Star Command is a game about managing a ship in space, encountering aliens, and defending yourself against ruthless attackers. It's an old-school kind of game, and was designed to be a love letter to many of our favourite sci-fi franchises of old, which is why it's stuffed with subtle and not-so-subtle references and homages.

Here's our release trailer: http://www.youtube.com/watch?v=0vabvndIORo

From the pixel art, you may expect that the music would be similarly retro themed, but you would be incorrect — I was asked for a huge orchestral score; thematic, grand, with old fashioned spirit, but grounded in today's landscape. In other words, it was an ideal project and I can't overstate how much fun I had with the score. I've been sitting on this music since last May, so I'm thrilled to finally be able to share it.

Now that the score has been out for a bit, I wanted to show it to all of you in the hopes that you'll enjoy listening as much as I enjoyed writing! It covers a lot of stylistic ground, so feel free to skip around and see what strikes your fancy:

WARNING: May Contain Woodwinds

[flash width=750 height=245 loop=false]http://player.soundcloud.com/player.swf?url=http%3A%2F%2Fapi.soundcloud.com%2Fplaylists%2F1894768&secret_url=false&player_type=waveform&color=009ad0[/flash]

You can find out more about the game on the official website: www.starcommandgame.com

The soundtrack is available to stream on Rdio/Spotify/etc. and is also up for sale if you'd like your own copy:

BandCamp (available in lossless): http://music.mathazzar.com
iTunes: https://itunes.apple.com/album/star-command/id643961893
Amazon: http://www.amazon.com/Star-Command/dp/B00CMT84AK/ref=sr_shvl_album_1?ie=UTF8&qid=1368488034&sr=301-1 (http://www.amazon.com/Star-Command/dp/B ... 4&amp;sr=301-1)


----------



## Kralc (May 13, 2013)

Great stuff Marius! Love the more synth oriented tracks as well. "Wonder" is lovely.
And those are some of the greatest track names I've ever seen.


----------



## handz (May 13, 2013)

Cool stuff! Love these "old fashioned" styled pieces!

It sounds bit "old school sampel lib" way, what did you used? Something sounds like EWQL Gold to me (but very well mixed)


----------



## BenG (May 13, 2013)

Great score! I really enjoyed your writing.


----------



## gaz (May 13, 2013)

Great work Marius.
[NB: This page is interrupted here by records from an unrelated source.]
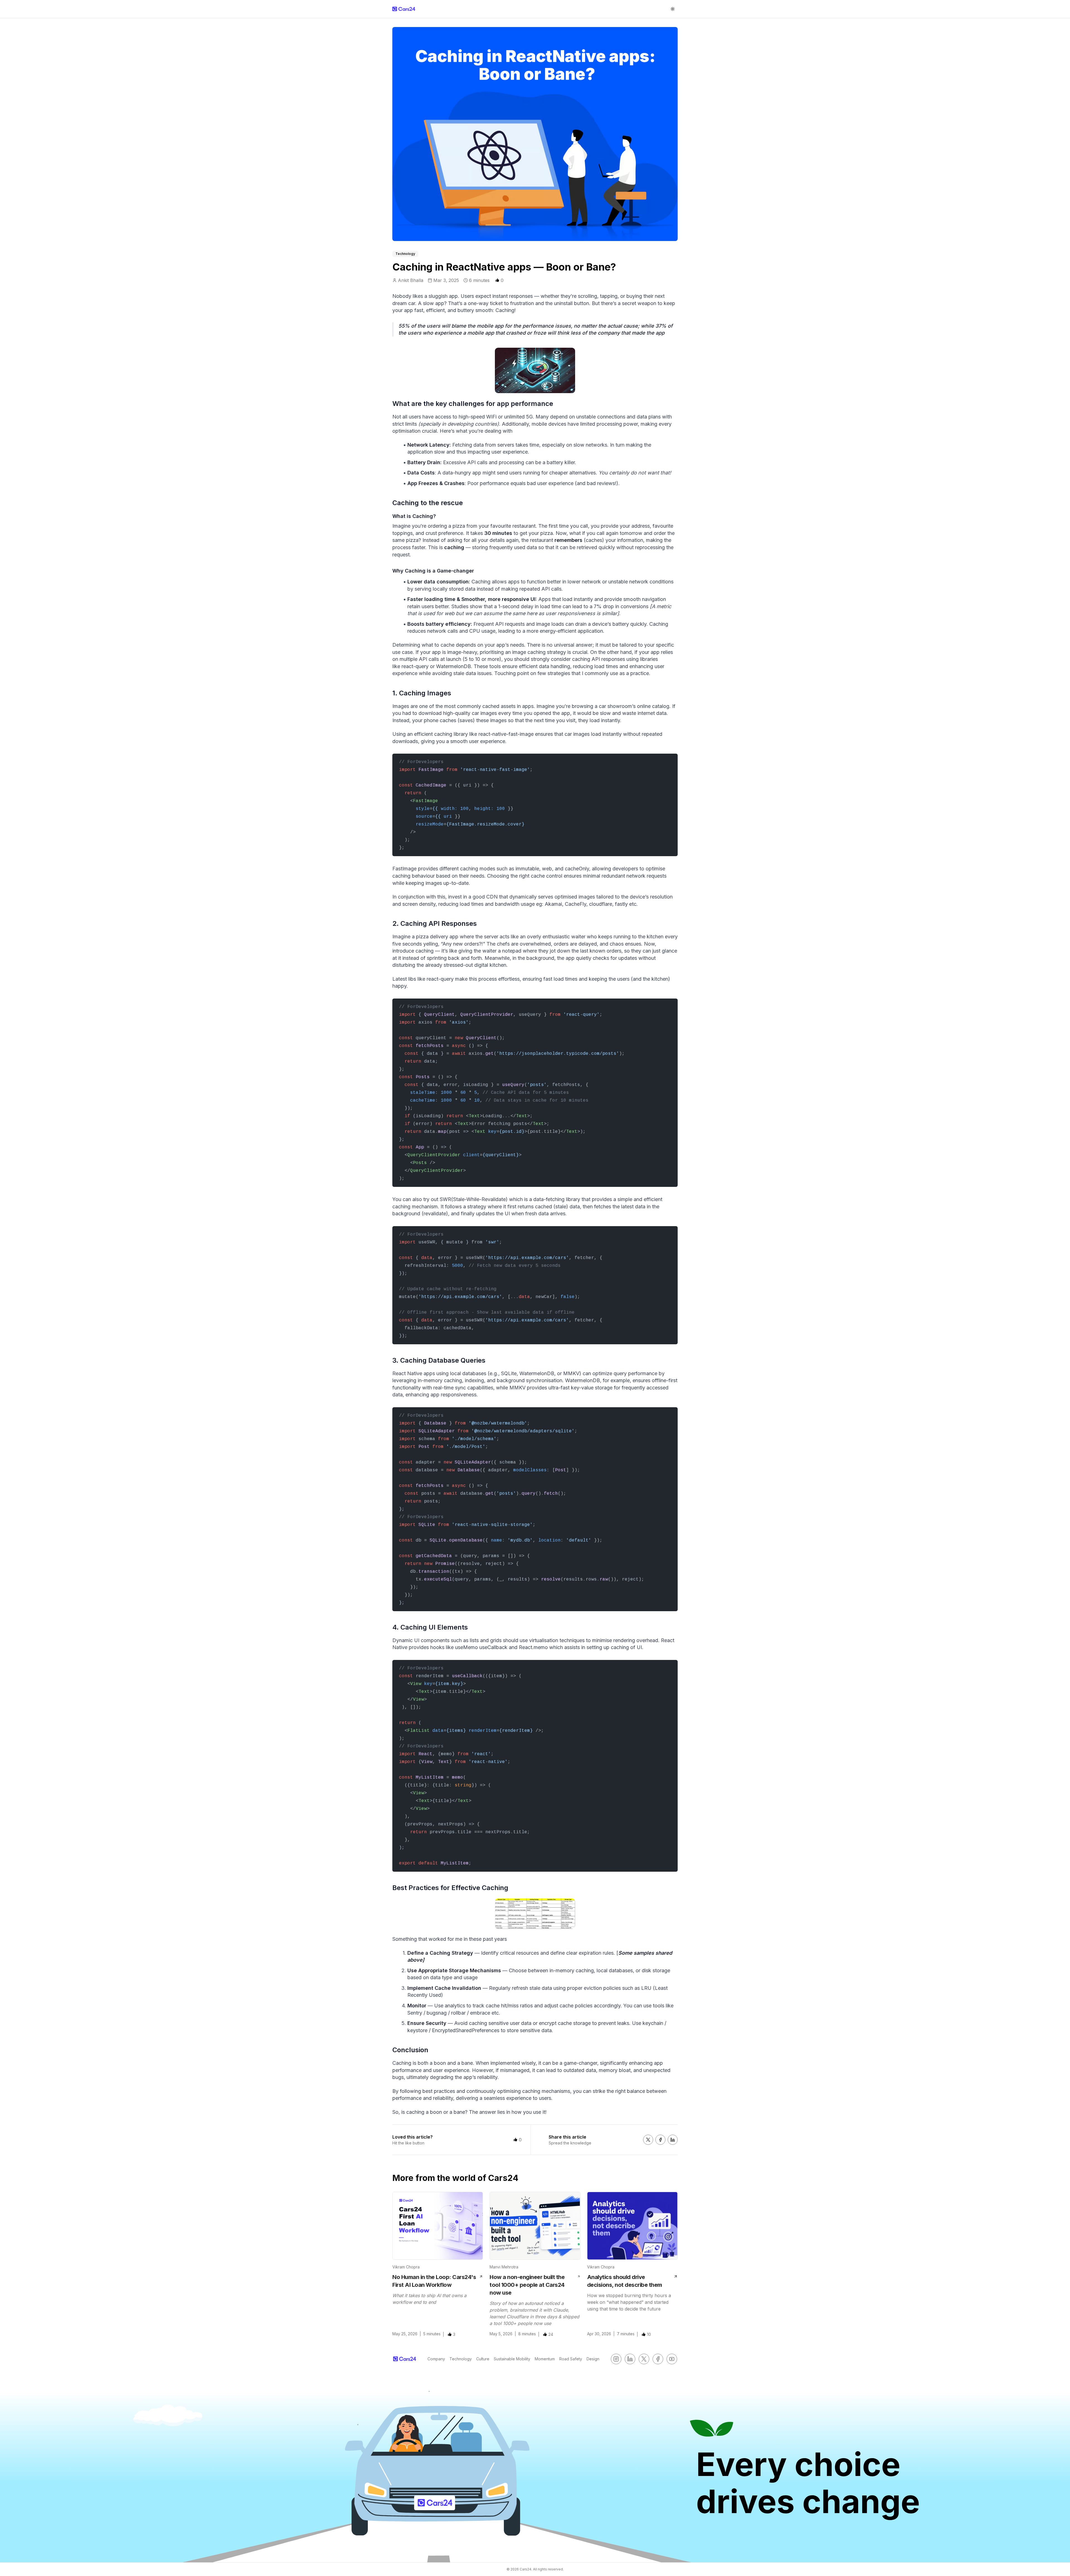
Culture (482, 2358)
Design (593, 2358)
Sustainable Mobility (512, 2358)
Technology (460, 2358)
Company (436, 2358)
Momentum (545, 2358)
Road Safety (570, 2358)
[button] (497, 280)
There's nothing wrong with a nice bit of woodwinds!  Funnily enough, I was eyeing Star Command on the App store a few days ago but got distracted and did't download it. I'll make a point of doing it now 

Good luck with it,
Gari


----------



## Karel Antonin (May 14, 2013)

Hi Marius,
this is really an awesome piece of score! When I heard even the first few notes, I immediately imagined an epic adventure/sci-fi movie, not an iPhone application (basicaly I would play this game only because of the score, even if there was just a menu screen  ). 

Excellent writing (and great woodwinds by the way). I really love the combination of playfulness and epicness that your score offers (and also the diversity). Reminds me of Arnold's Star Gate or McCreary's Dark Void.

Thank you for sharing this.


----------



## Marius Masalar (May 14, 2013)

_Thank you_, *Clark*! I'm so happy someone noticed Wonder because it's probably one of my absolute favourite cues on the score. As for the track names...I had my tongue stuck in my cheek while I was working on this project, so it's to be expected ;P

*Handz*, you have good ears — there's a _lot_ of EWQLSO in here. It may be old but that package is the gift that keeps on giving, even if I augment it with newer things.

*Gari*, you're just in time to pick it up with the first update, which fixes a couple of bugs and adds a few things! I hope you like it 

*Karel*, it seems like we've both just come off of similar projects! Your comparisons are very much appreciated as those were among the sci-fi scores I was drawing inspiration from while writing, especially Stargate. 

I'm grateful for all your comments, guys!


----------



## Marius Masalar (Sep 25, 2013)

Hi everyone,

Just thought I'd gently bump this back up as today is the day Star Command makes its debut on Android (at last!)

If you're interested, you get to grab it as part of the pay-what-you-like system that Humble Bundle has going on:

https://www.humblebundle.com/

You'll also get a copy of the soundtrack, to which I've added nearly ten minutes of new material (Fit for Command, Teamwork, Like Minds, Lazarus, and S'ilas for those of who you've heard the rest).

Anyway, please enjoy!


----------



## Rectobiasi (Sep 26, 2013)

Great Job Mathazzar ! 

Rectobiasi.


----------



## Marius Masalar (Oct 2, 2013)

Thanks, Raouf!


----------



## shadoe42 (Oct 9, 2013)

hah AWESOME... I just grabbed this game in the latest Mobile Humble bundle


----------



## Marius Masalar (Oct 10, 2013)

Sweet! Did you get a copy of the score?

What did you think of the game, if you've played?


----------



## Dracarys (Oct 12, 2013)

Another example of how intricate orchestral music can make 2 minutes sound like 10. Well done, although the brass sounds artificial in some places, that isn't really an issue here. Also, you're nice with the percussion.

Thanks for sharing, check out my Forlorn game project when you get a chance.

Anthony


----------



## j_kranz (Oct 12, 2013)

Cool stuff Marius!


----------



## Marius Masalar (Oct 14, 2013)

Thanks very much, gentlemen!

Brass is definitely the weakest link in my template...tough to get it sounding the way I'd like, but I keep tweaking and (hopefully) improving it as I go.


----------